Using quantum chemistry CNDO/2 method the mechanism of reaction of polysaccharides with lysozyme was investigated. The molecule of acetal (H3C-O-CH2-O-CH3) was taken as the simplest substrate model. In the framework of the simple model the influence of interaction of the substrate with Glu-35 and Asp-52 on activation of the substrate is described. It is essential that for the maximum activation of the bond broken the optimum (but not the most energetically advantageous) arrangement of Glu-35 should be realized. The optimum arrangement of the amino acid residues of the enzyme should also be realized for the liberation of the groups which took part in the reaction, only one degree of freedom being actual in this process, and the motion of the system occurs along this degree of freedom. It was shown that substrate distortion could cause its activation.
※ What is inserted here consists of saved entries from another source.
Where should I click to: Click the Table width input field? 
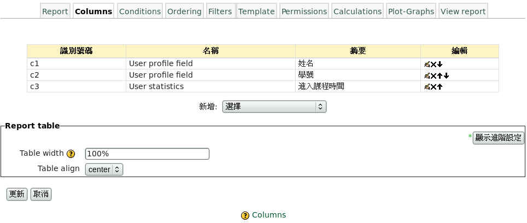(147, 154)
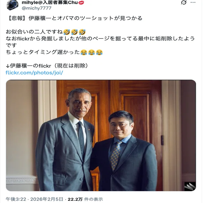Image resolution: width=203 pixels, height=203 pixels.
Task: Click the text お似合いの二人ですね
Action: 34,32
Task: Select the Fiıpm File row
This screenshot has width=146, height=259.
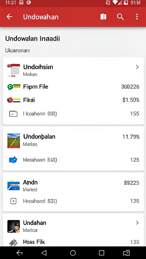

[Study of carnosine complexes with nucleotides by the method of high resolution nuclear magnetic resonance]. / Issledovanie kompleksov karnozina s nukleotidami metodom iadernogo magnitnogo rezonansa vysokogo razresheniia

It is shown that the formation of a carnosine--nucleotide complex (ATP, ADP, AMP) takes place. The stability of the complex mainly depends on: 1) the staking interaction between the heterocyclic rings of carnosine and nucleotides; 2) the electrostatic interaction between the phosphate groups of nucleotide and the positive charged amino group NH3+ of the beta-alanine part of carnosine. The formation of the hydrogen bond between dipeptide COO- group and N1 or N7 of nucleotide is also possible. The complex stability strongly depends on the charge-state of the components and little on the number of the phosphate groups of nucleotide (ATP greater than or equal to ADP greater than AMP).